## Provided entries
┄┄┄┄┄┄┄┄┄┄┄┄┄┄┄┄┄┄┄┄

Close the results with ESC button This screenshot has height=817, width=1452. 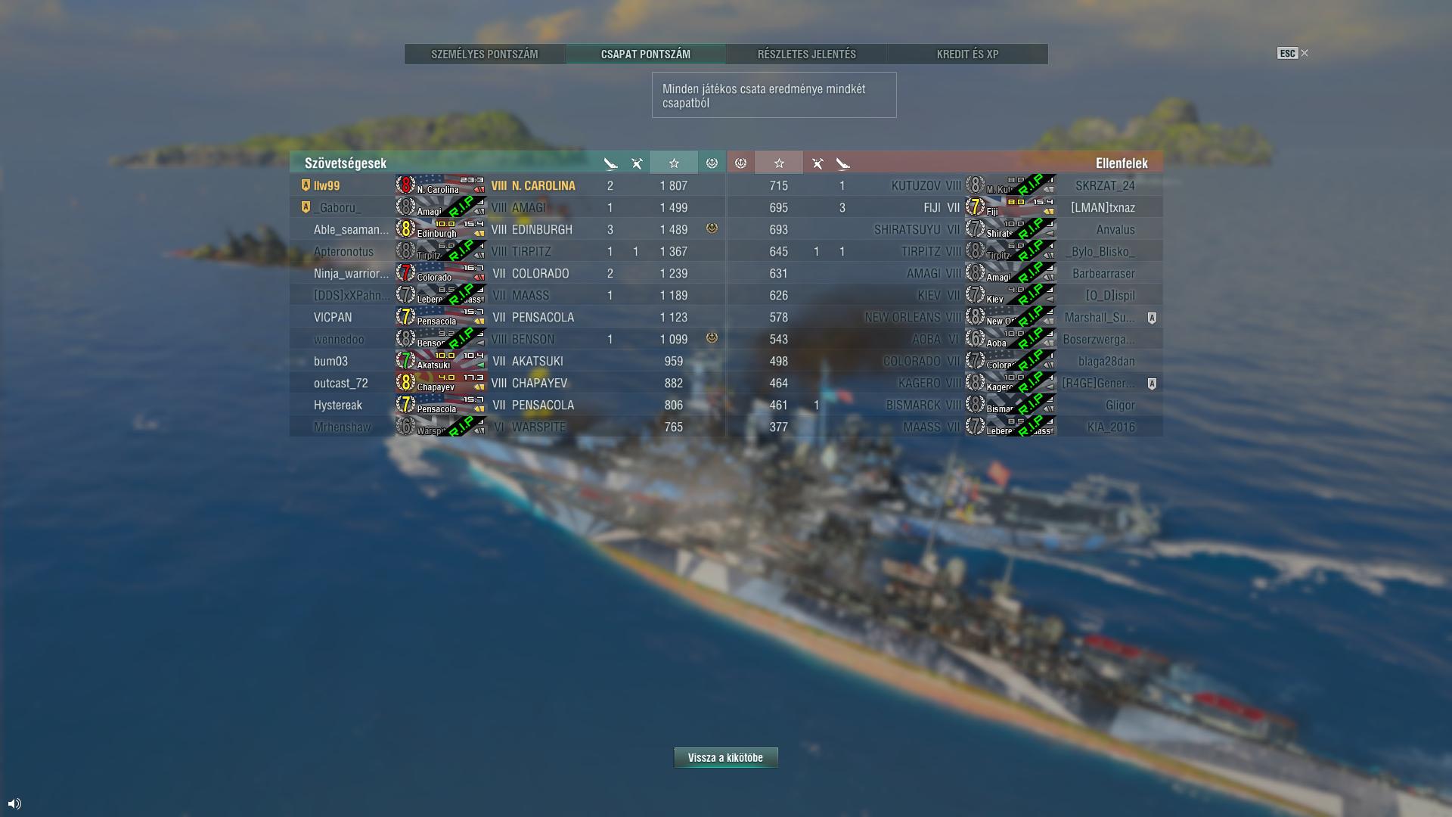point(1292,53)
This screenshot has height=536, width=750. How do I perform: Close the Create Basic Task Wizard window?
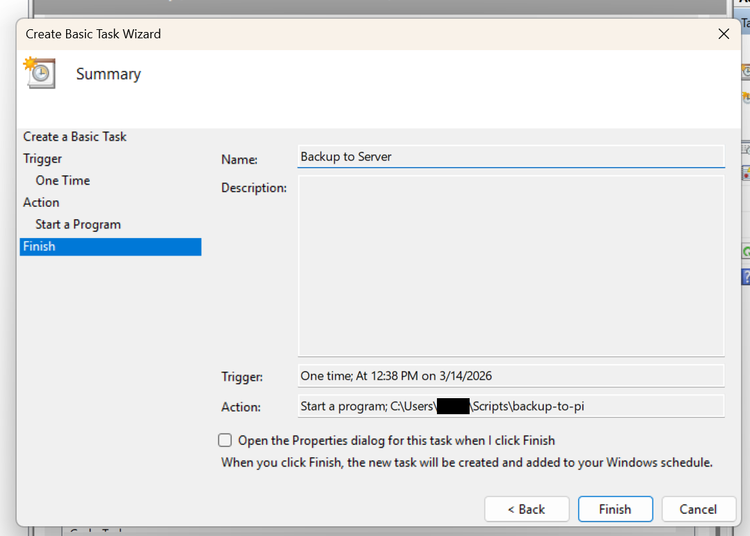[x=724, y=33]
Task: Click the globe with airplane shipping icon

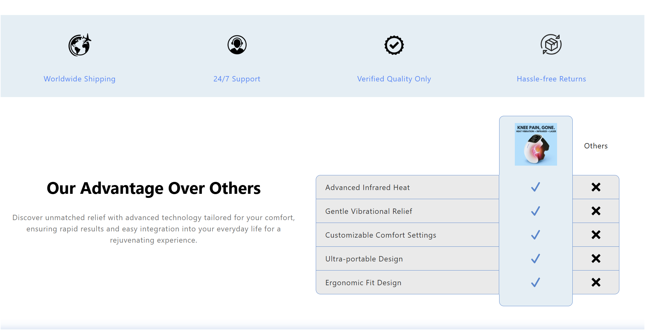Action: point(80,45)
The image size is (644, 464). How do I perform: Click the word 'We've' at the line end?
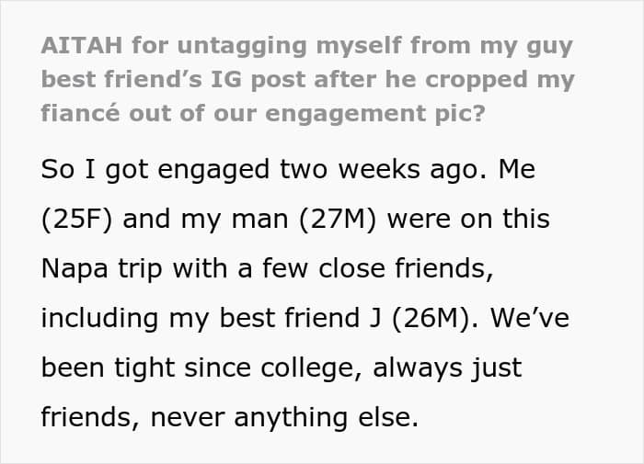530,318
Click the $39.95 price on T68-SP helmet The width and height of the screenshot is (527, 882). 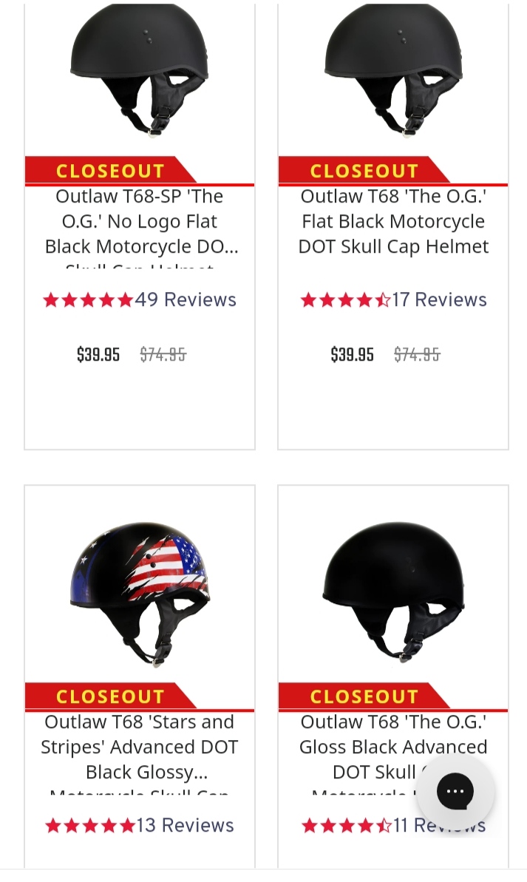[x=98, y=355]
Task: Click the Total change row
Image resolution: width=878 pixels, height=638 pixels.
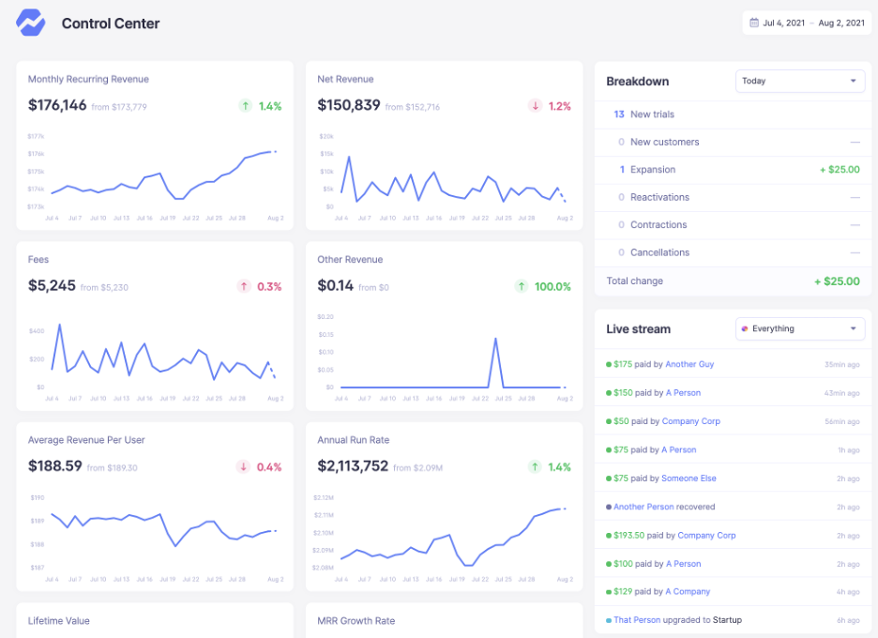Action: [x=732, y=281]
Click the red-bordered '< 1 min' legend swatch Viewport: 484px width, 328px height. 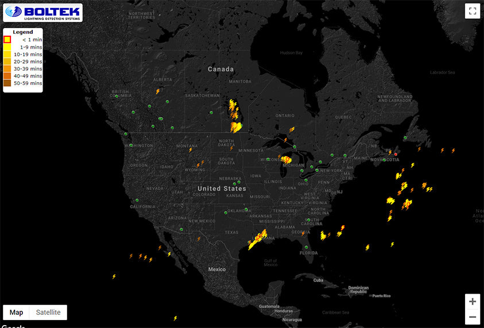pyautogui.click(x=7, y=40)
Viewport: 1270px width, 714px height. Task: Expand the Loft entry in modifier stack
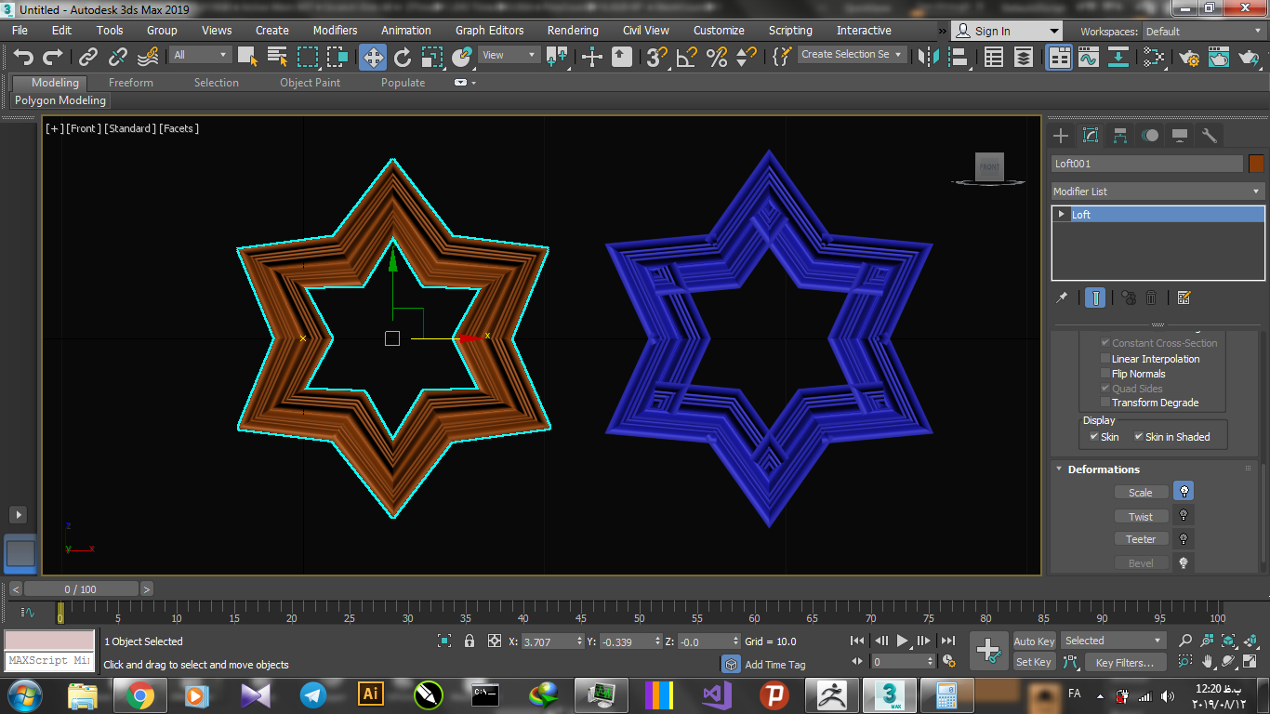(1061, 215)
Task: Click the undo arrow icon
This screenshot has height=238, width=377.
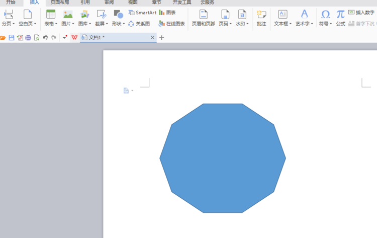Action: [x=45, y=38]
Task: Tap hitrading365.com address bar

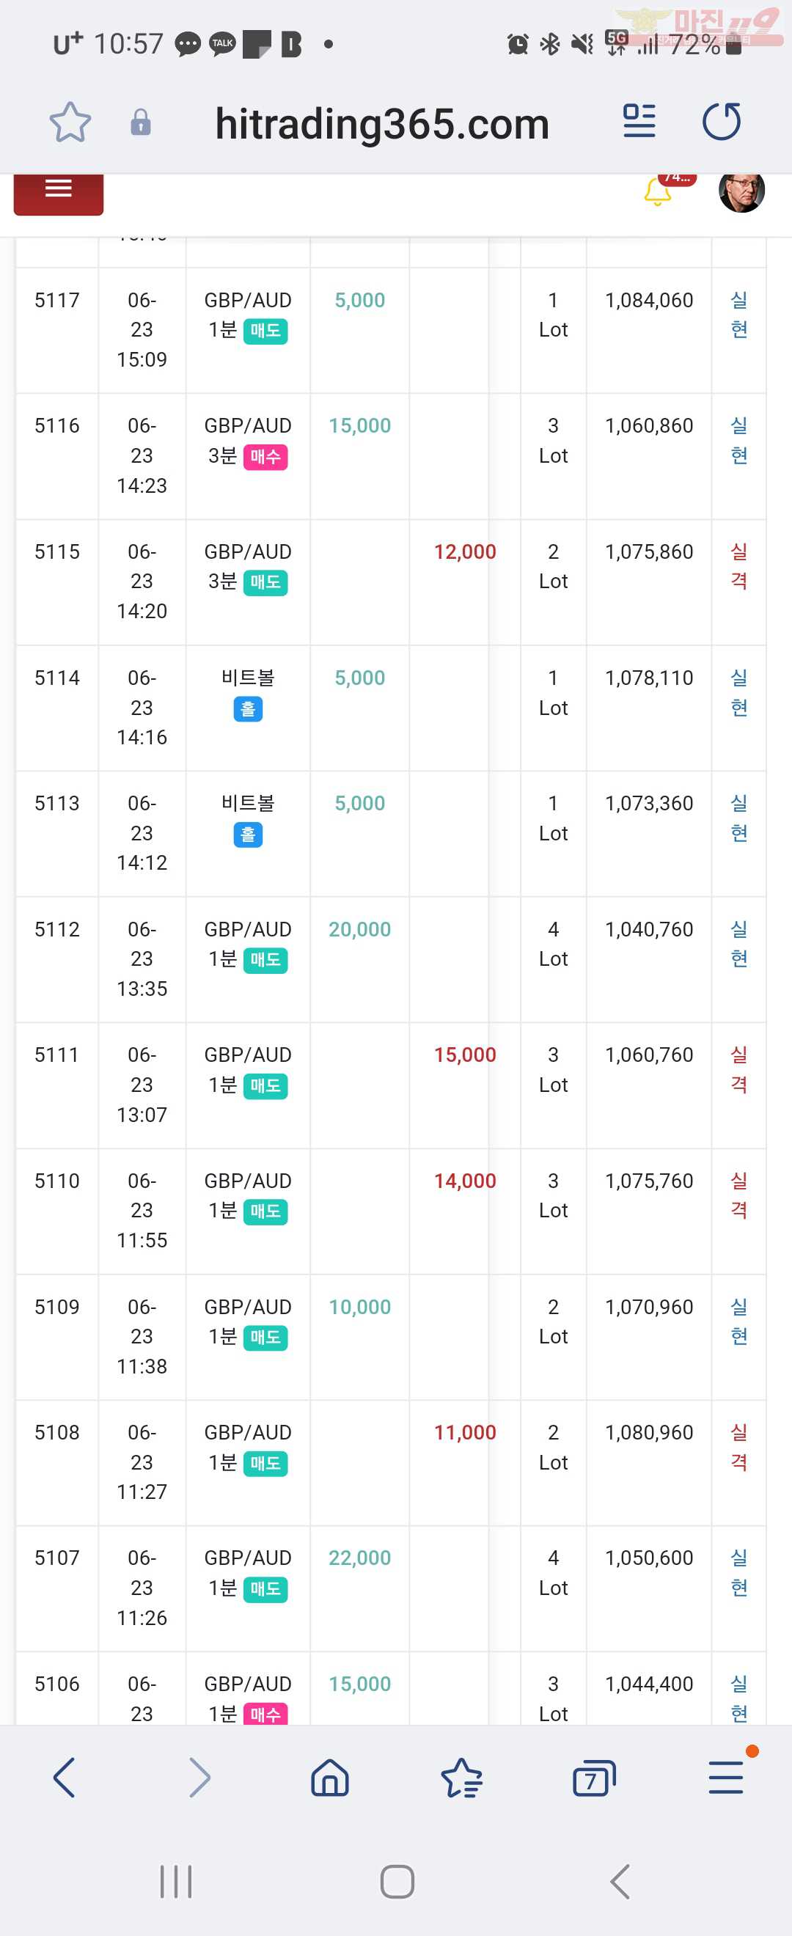Action: 382,123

┄┄┄┄┄┄┄┄┄┄┄┄┄┄┄┄┄┄┄┄

## Work instruction
Exactly the lines from the line that contains "Task: Click the undo arrow icon" through the last line above, and no other lines, must be output, with pictures excluded.

## Response to this task
Task: Click the undo arrow icon
This screenshot has height=238, width=377.
Action: [x=45, y=38]
Task: Tap hitrading365.com address bar

Action: 382,123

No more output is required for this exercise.